'A difficult situation’: Journalist discusses her bombshell article on aging senators

'A difficult situation’: Journalist discusses her bombshell article on aging senators
Meaghan Ellis
Dianne Feinstein expected to step down from Senate Judiciary Committee

One of the most talked-about articles of the week is a Jane Mayer piece in The New Yorker that tackles a delicate subject: aging members of Congress who have suffered some type of mental decline. Mayer, in her article, discussed the 87-year-old Sen. Dianne Feinstein extensively, but the article wasn't really about Feinstein exclusively, but rather, older members of Congress in general. And the journalist discussed that subject some more during a Friday, December 11 appearance on MSNBC's "Morning Joe."

Mayer told "Morning Joe" hosts Joe Scarborough and Mika Brzezinski, "It's a sad story…. because (Feinstein has) been a tremendous force in politics…. She's really slipping, she's really struggling."

Mayer went on to say, "It's a difficult situation. It's a hard thing…. I don't pretend to think that this is an easy subject."

The journalist told Scarborough and Brzezinski that there has been a pattern of "cover-up" in Congress when some senators have declined mentally. But modern technology, Mayer said, has been making it harder for that "cover-up" to continue.

"The secrets are coming out," Mayer told Scarborough and Brzezinski. "They're harder to keep."

Some internet users have accused Mayer's New Yorker article of being ageist and sexist, which is unfair because even though Mayer wrote about Feinstein extensively, she didn't really single her out — Mayer also wrote about conservative White male Republican senators who suffered mental decline as they aged. Moreover, Mayer pointed out that some left-of-center progressive groups were critical of Feinstein's performance during the Senate confirmation hearings for Supreme Court Justice Amy Coney Barrett.

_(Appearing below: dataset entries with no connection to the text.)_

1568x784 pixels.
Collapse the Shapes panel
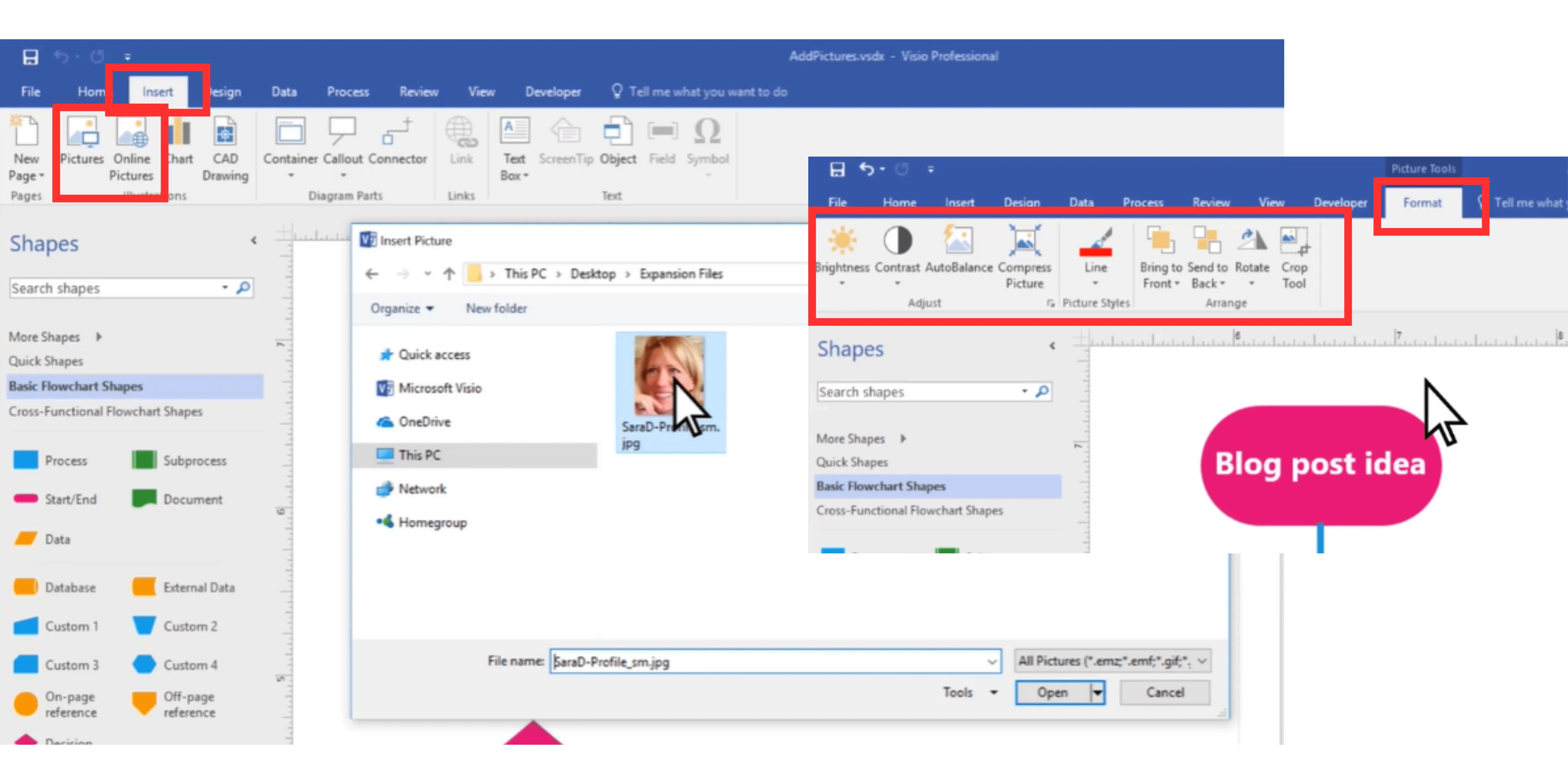[254, 240]
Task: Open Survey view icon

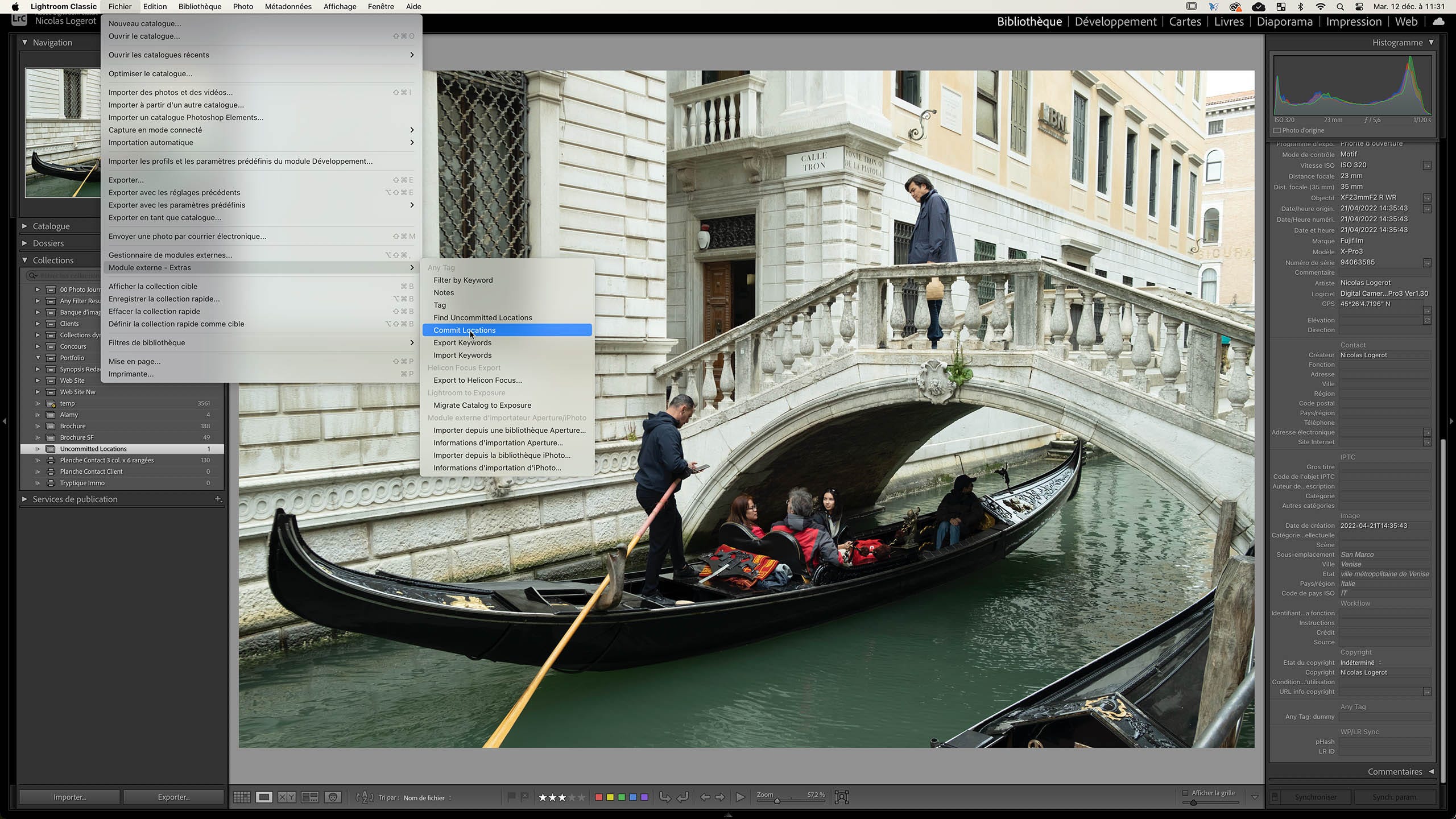Action: 310,797
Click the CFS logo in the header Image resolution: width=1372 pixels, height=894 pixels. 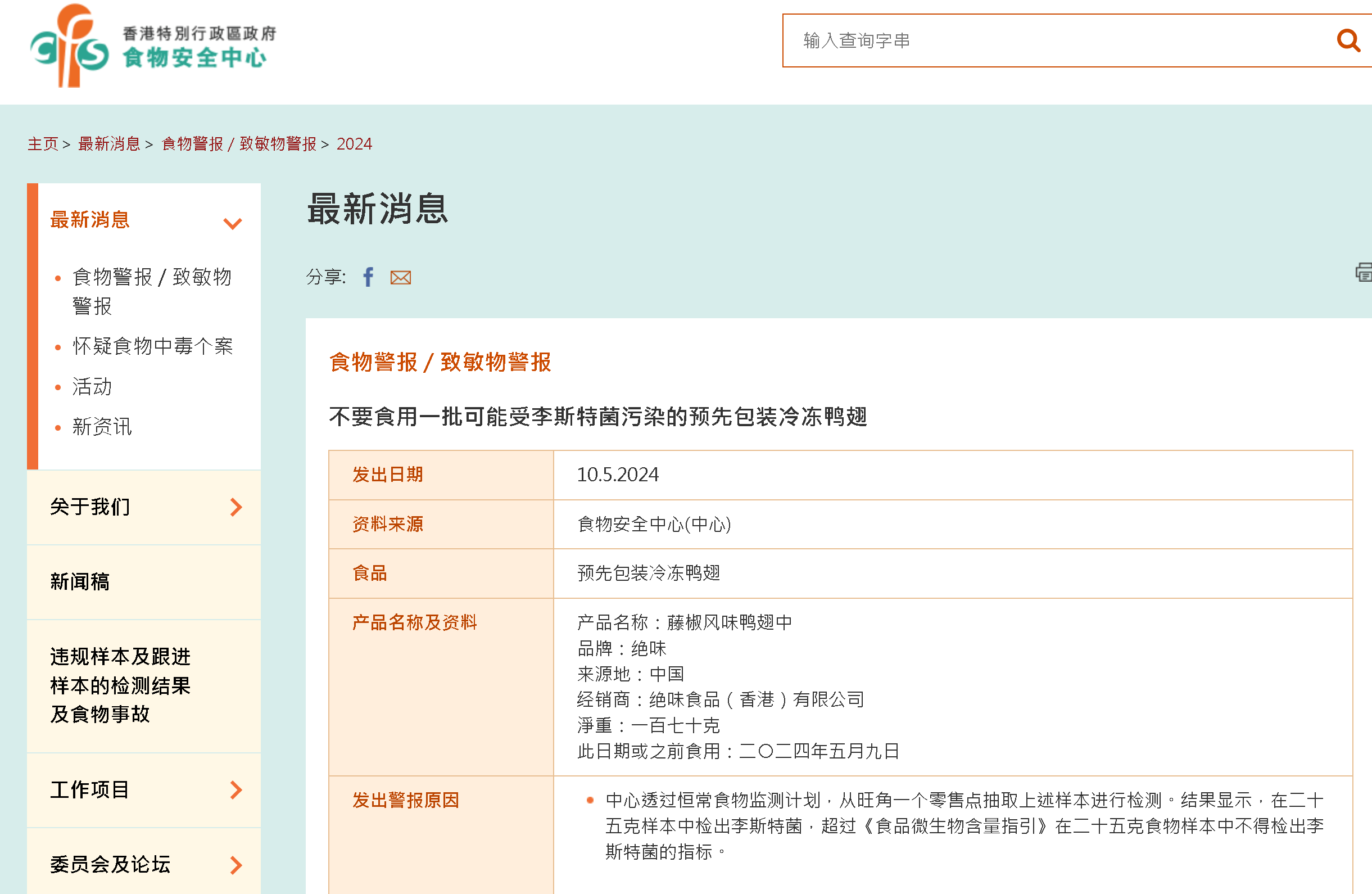click(x=153, y=46)
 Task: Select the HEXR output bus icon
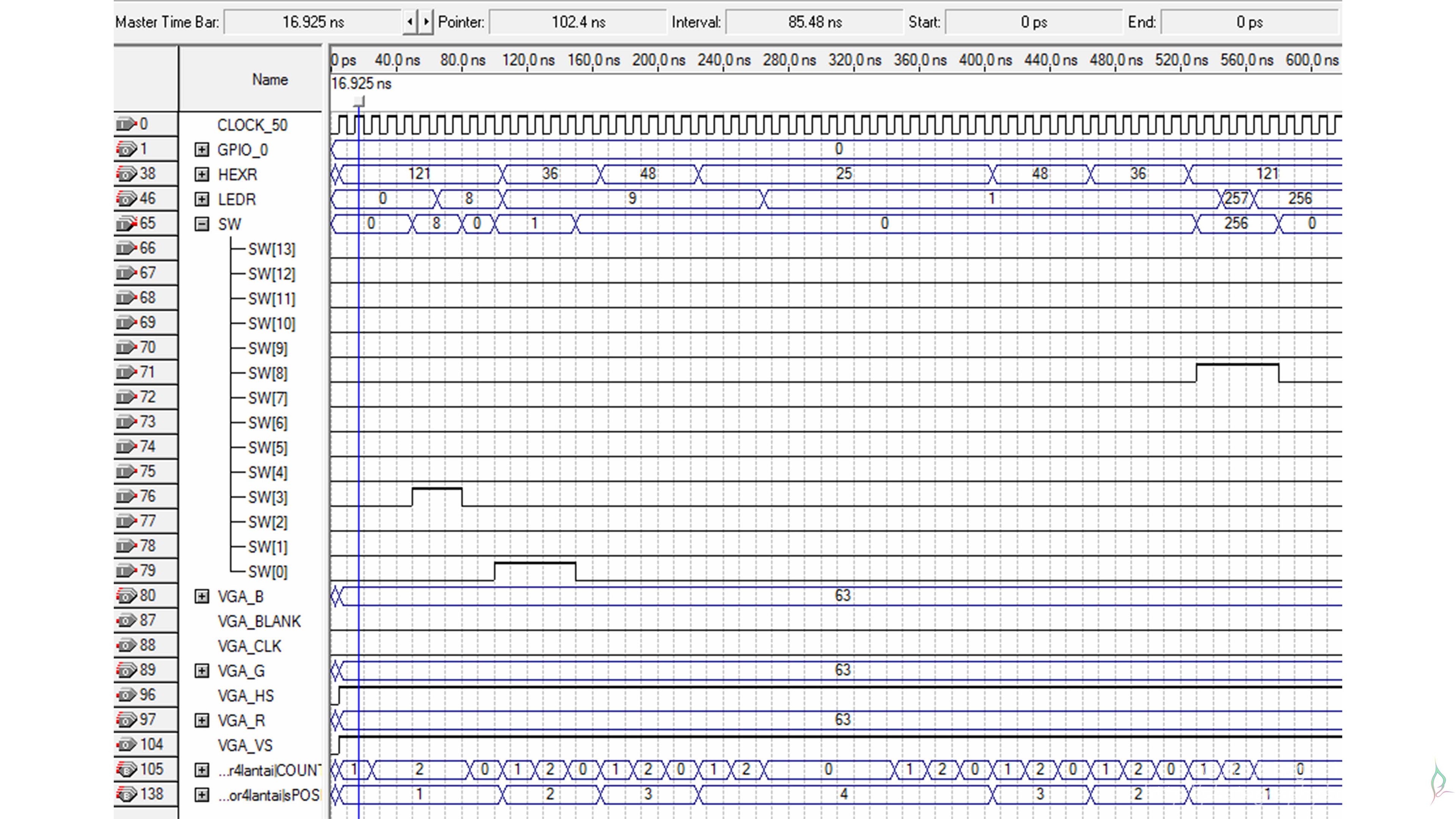click(x=126, y=174)
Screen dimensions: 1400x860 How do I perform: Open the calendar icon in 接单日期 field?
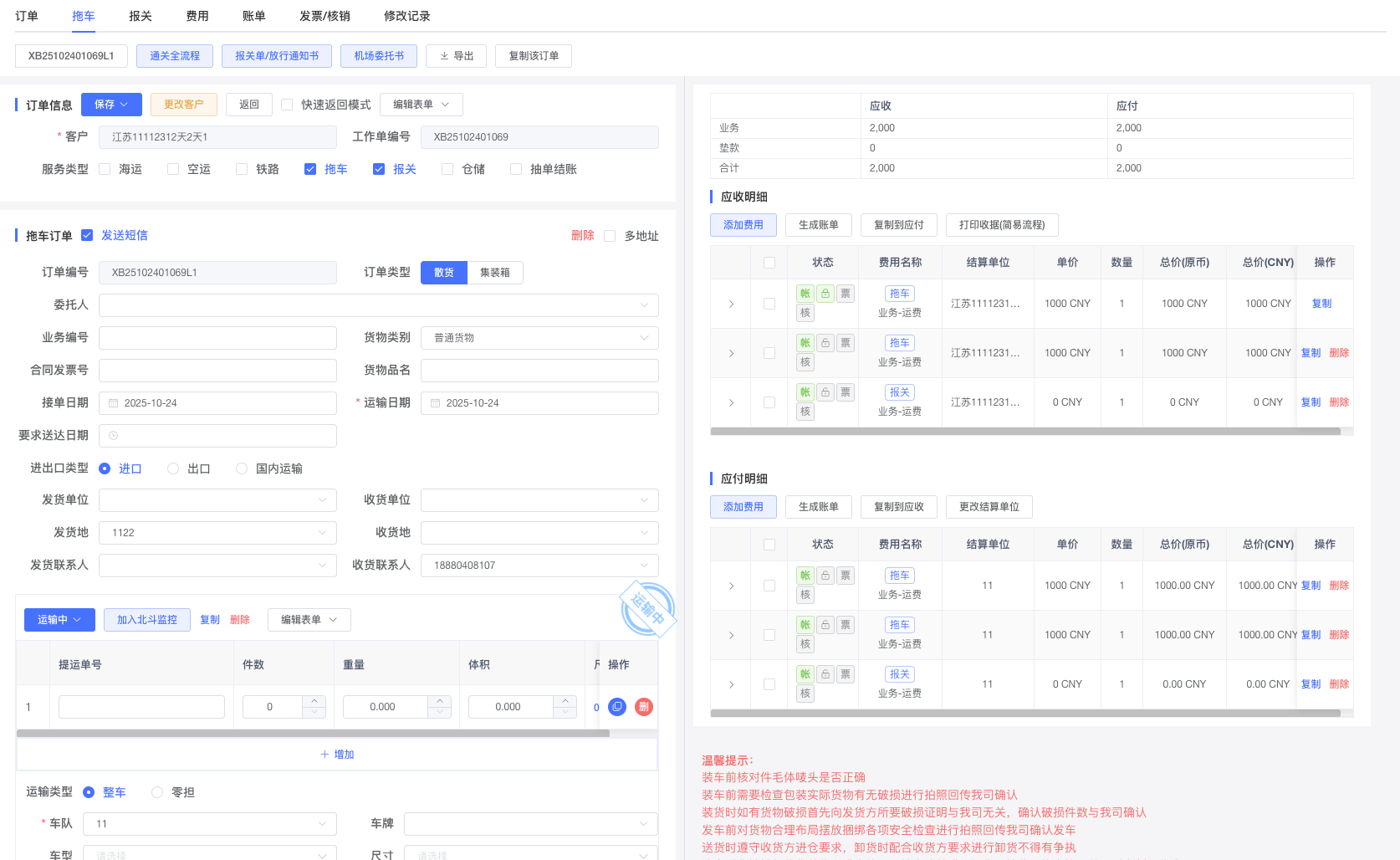coord(115,402)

Also, progressive groups that criticized Feinstein during those hearings have had high praise for Sen. Bernie Sanders, who is 79 and is still sharp as hell mentally. And progressives, in general, think highly of Dr. Anthony Fauci, whose 80th birthday is December 24. So, it isn't as though progressive groups are saying that everyone over 70 has to retire.

On "Morning Joe," Mayer said of her article, "This took real reporting….. This is something that people are grappling with in real time."

One of the things that makes it difficult to encourage aging senators to retire if they are slipping mentally, Mayer told Scarborough and Brzezinski, is the fact that incumbent senators have a major advantage during elections. Scarborough, a former GOP congressman, agreed, telling Mayer, "It is extraordinary difficult to beat an incumbent senator."